== About this task ==
Leaving out the pictures, return word for word the stretch of entries below from the line holding "Task: Tap the left arrow of section header" through the line holding "Given: Open the Действия".

== Source material ==
◇ ◇ ◇ ◇

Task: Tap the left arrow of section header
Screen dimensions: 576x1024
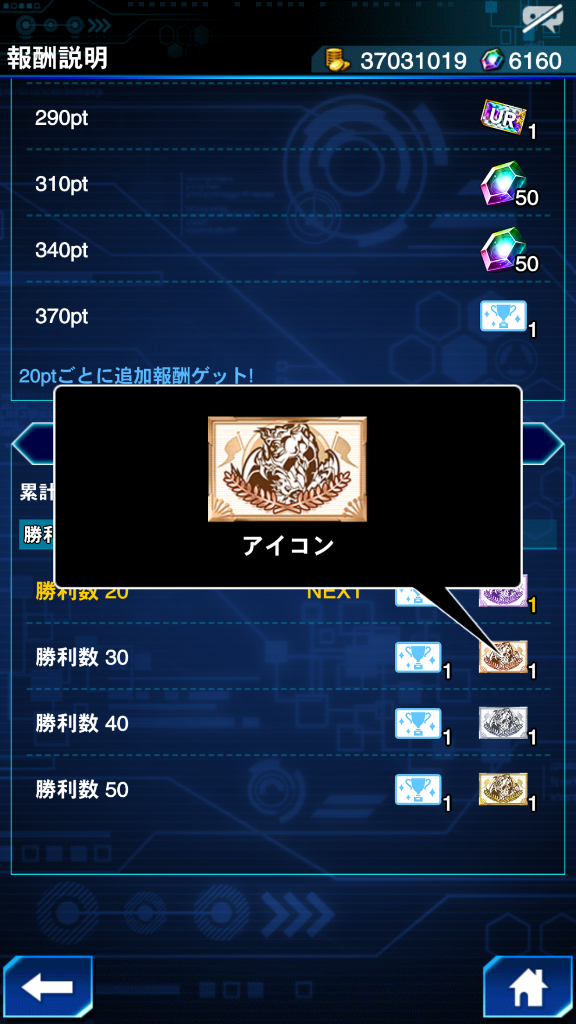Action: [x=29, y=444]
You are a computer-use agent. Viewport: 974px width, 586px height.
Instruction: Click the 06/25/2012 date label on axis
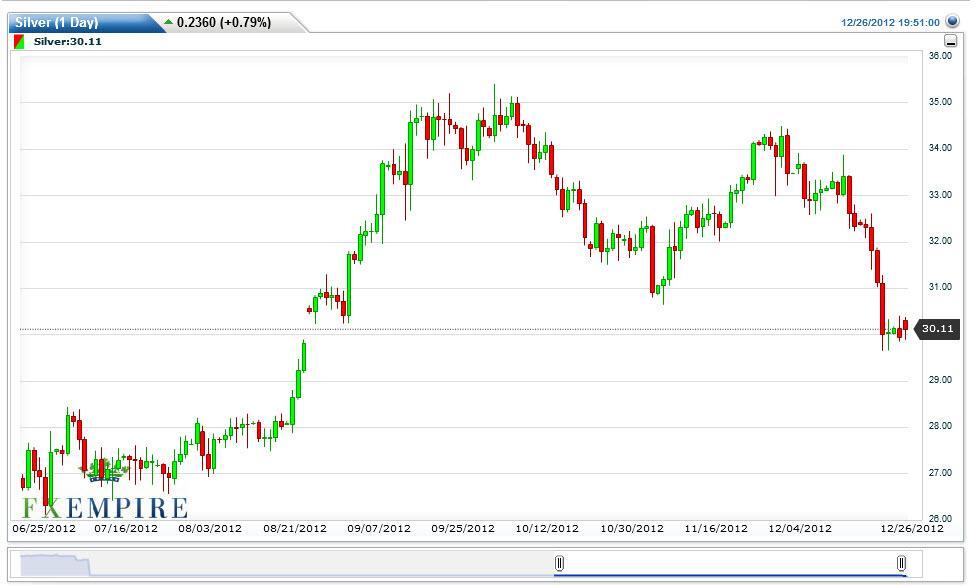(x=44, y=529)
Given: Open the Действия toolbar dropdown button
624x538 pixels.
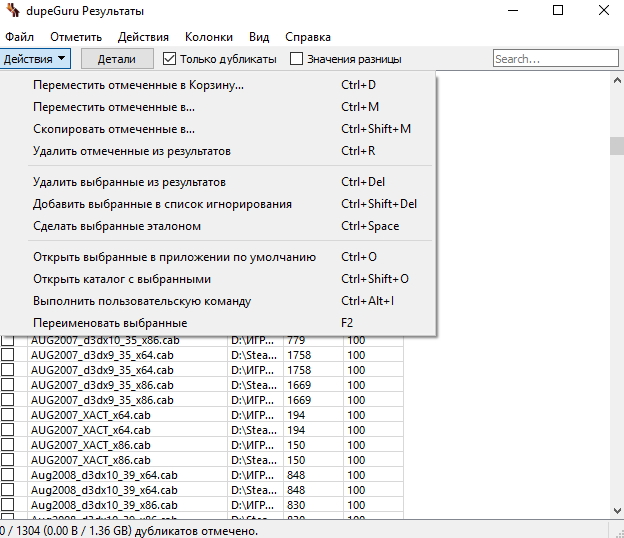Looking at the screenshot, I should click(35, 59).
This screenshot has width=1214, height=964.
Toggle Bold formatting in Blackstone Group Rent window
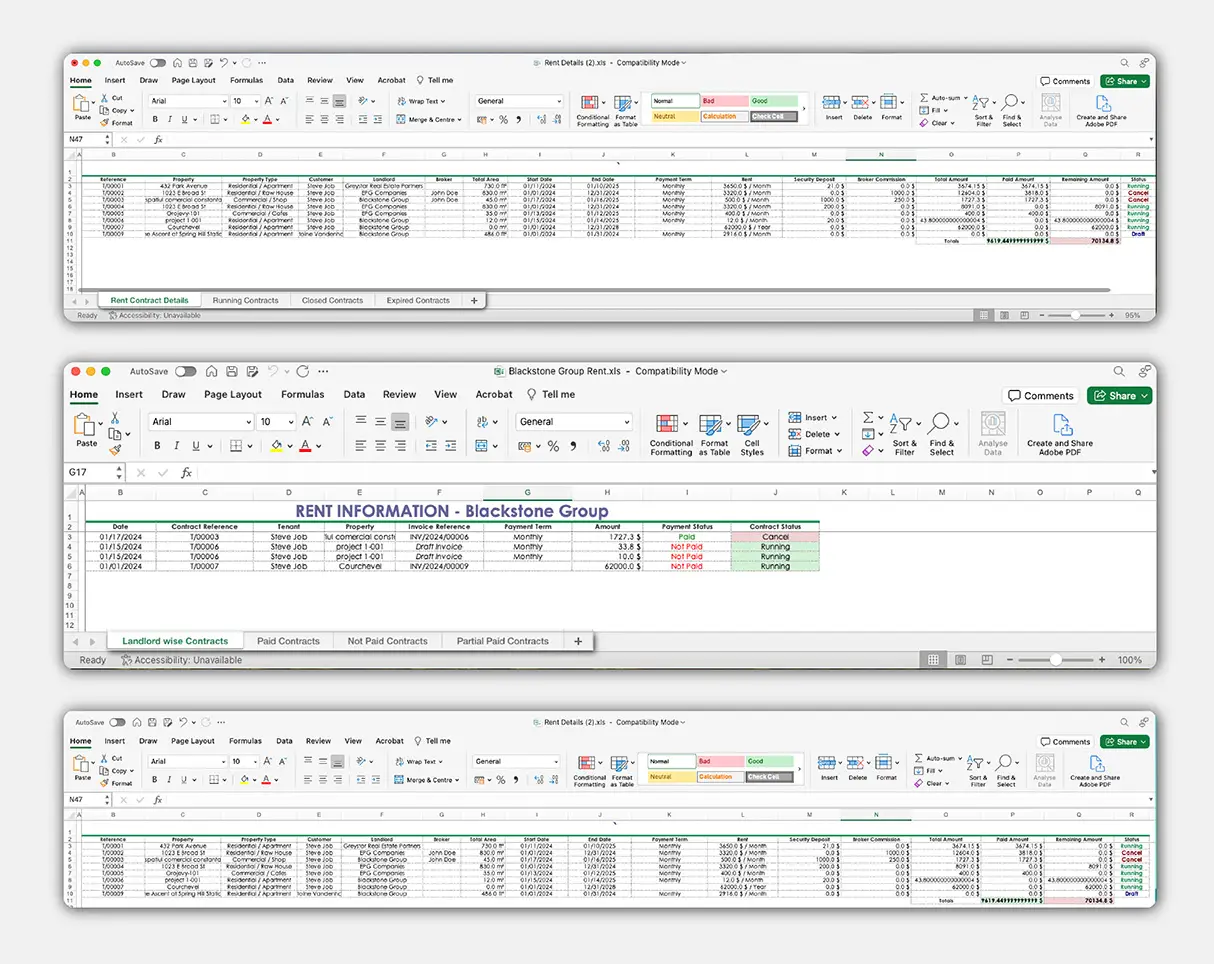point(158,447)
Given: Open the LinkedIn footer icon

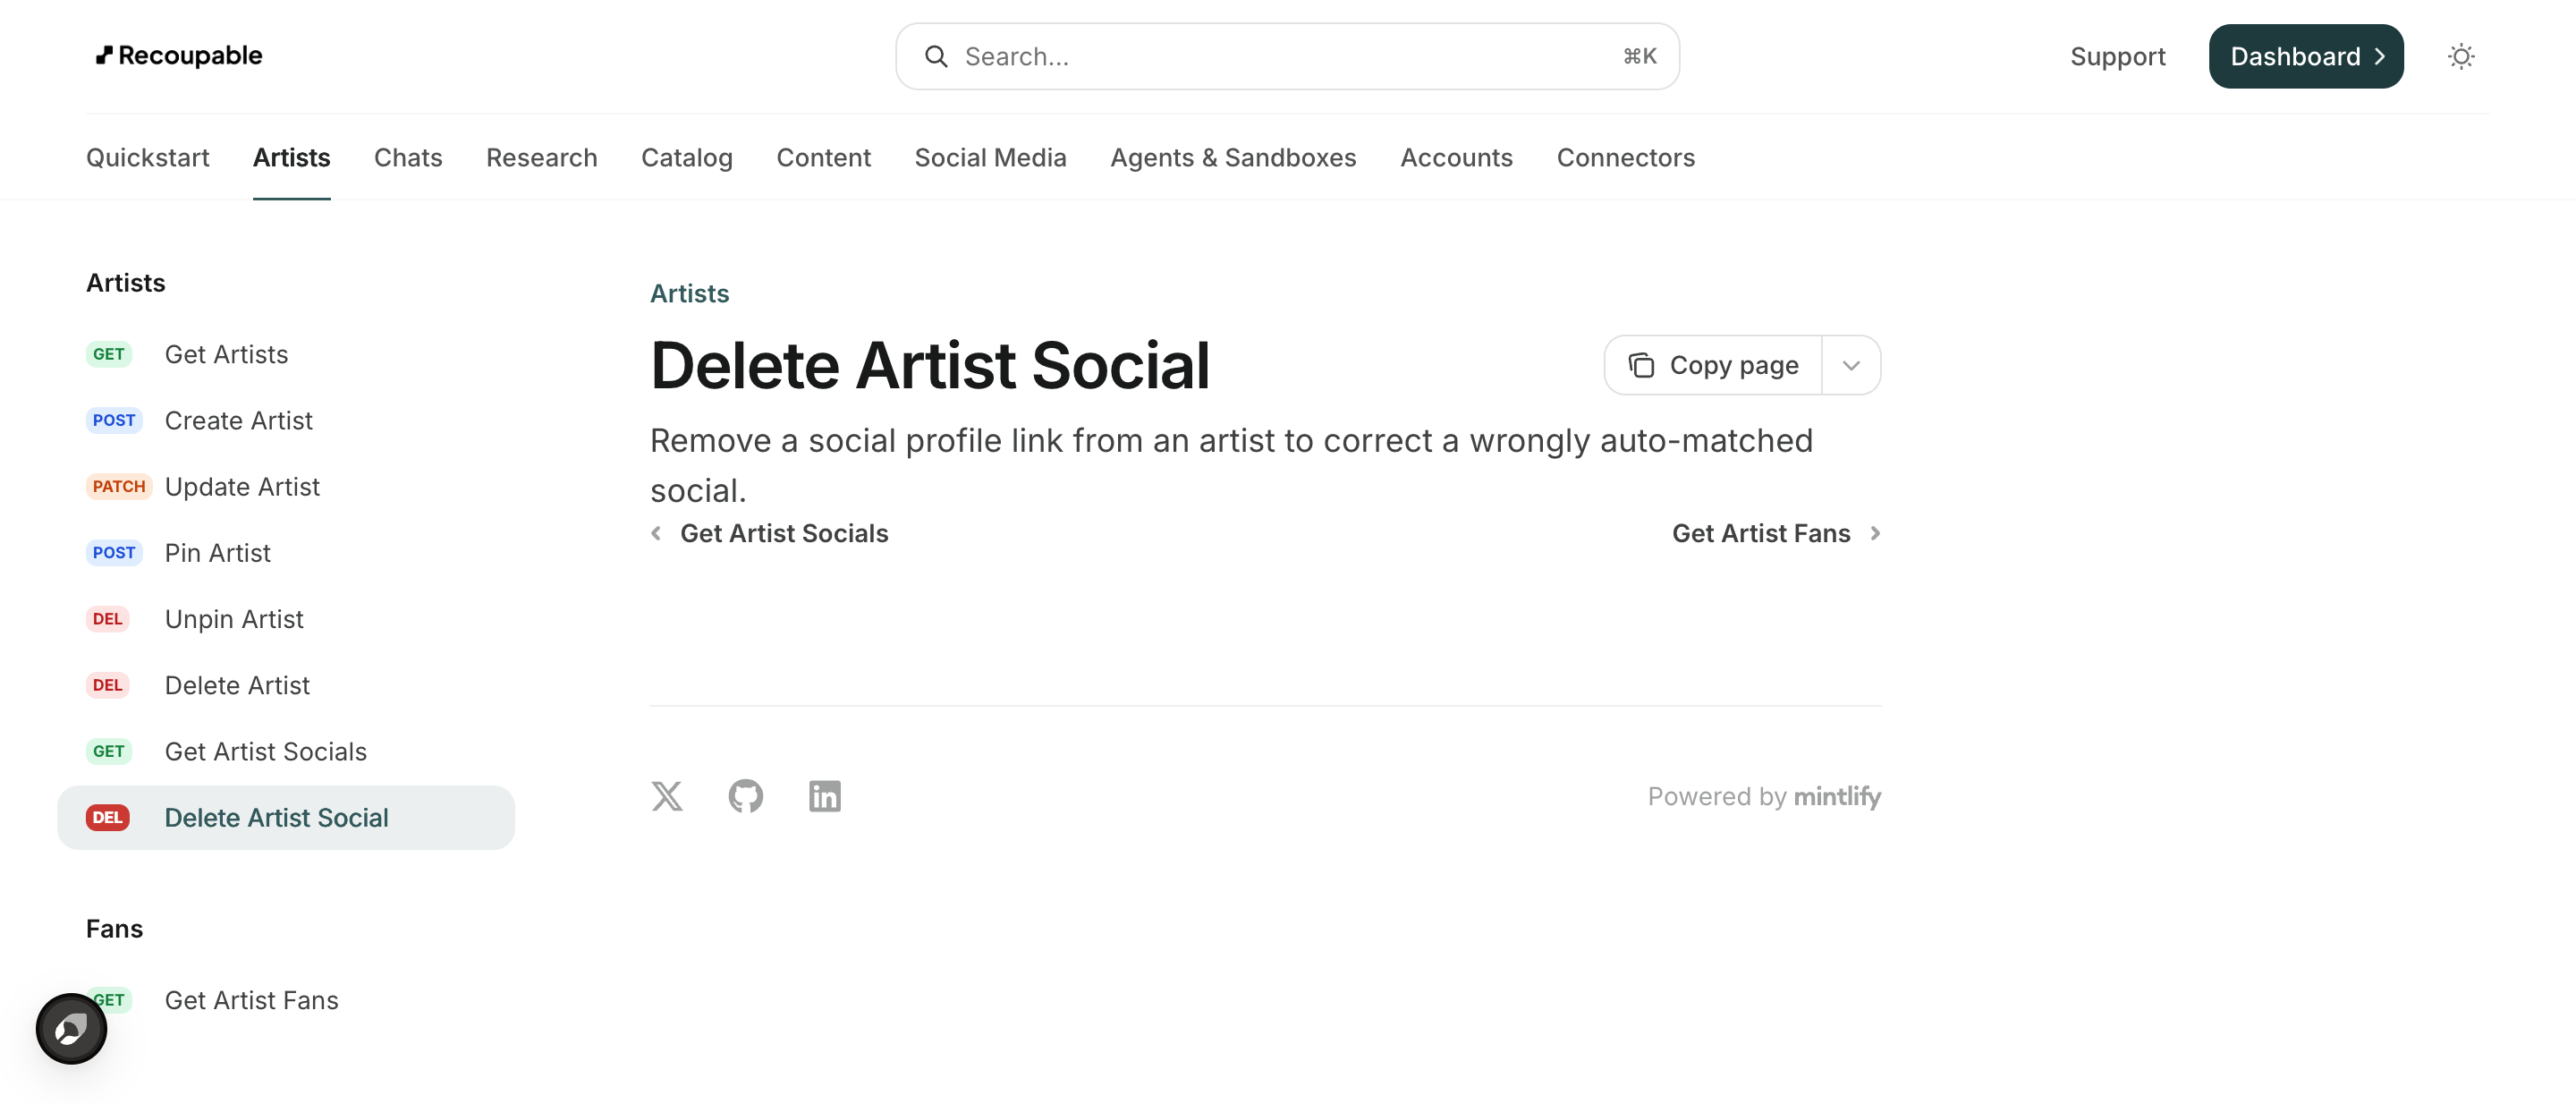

◇ ◇ ◇ ◇

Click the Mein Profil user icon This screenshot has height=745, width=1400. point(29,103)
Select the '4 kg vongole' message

◇ ◇ ◇ ◇

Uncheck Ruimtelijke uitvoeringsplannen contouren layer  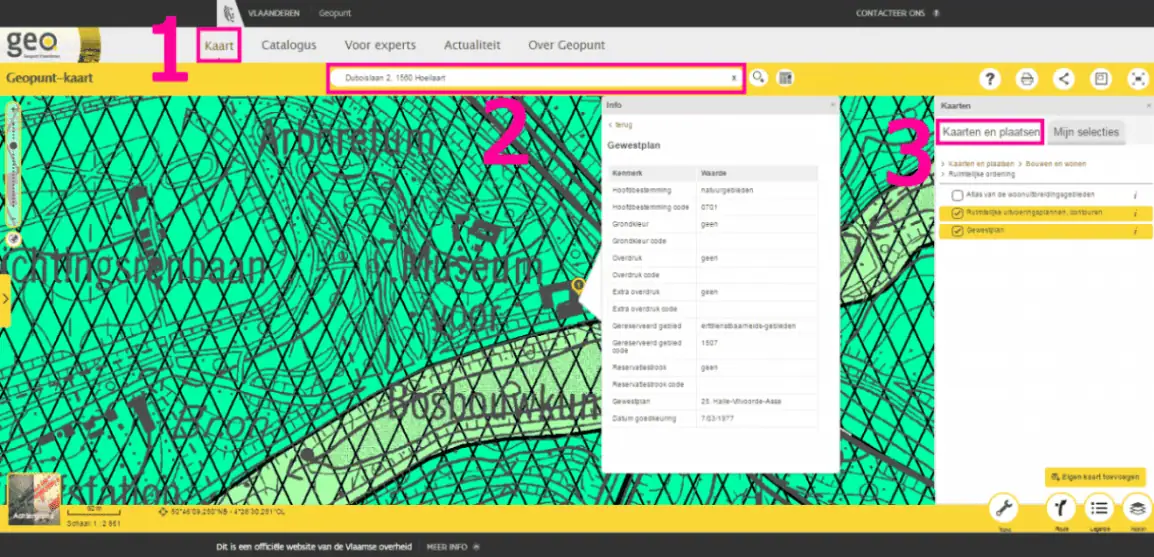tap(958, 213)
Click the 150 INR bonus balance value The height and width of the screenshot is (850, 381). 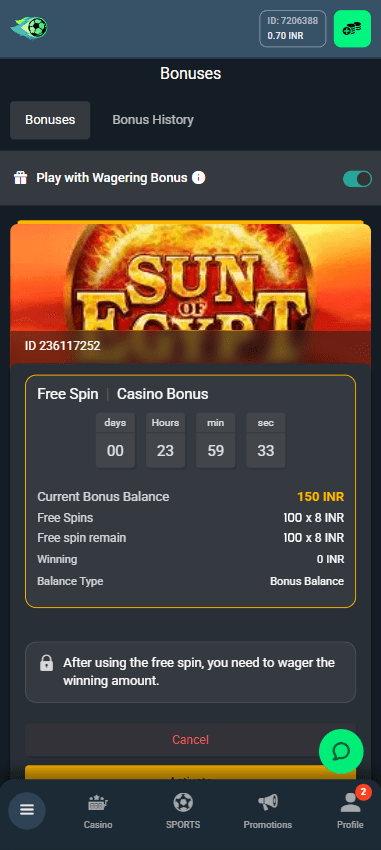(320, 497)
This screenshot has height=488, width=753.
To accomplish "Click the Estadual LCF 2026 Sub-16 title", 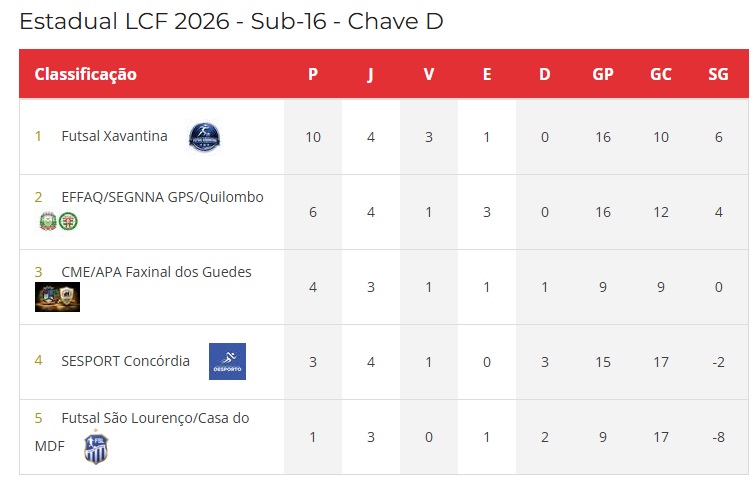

◇ ◇ ◇ ◇

== Your response ==
Task: Tap the left arrow of section header
Screen dimensions: 576x1024
Action: [x=29, y=444]
You are a computer-use agent. Viewport: 974px width, 586px height.
Instruction: Click the 06/25/2012 date label on axis
(x=44, y=529)
Given: Open the Действия toolbar dropdown button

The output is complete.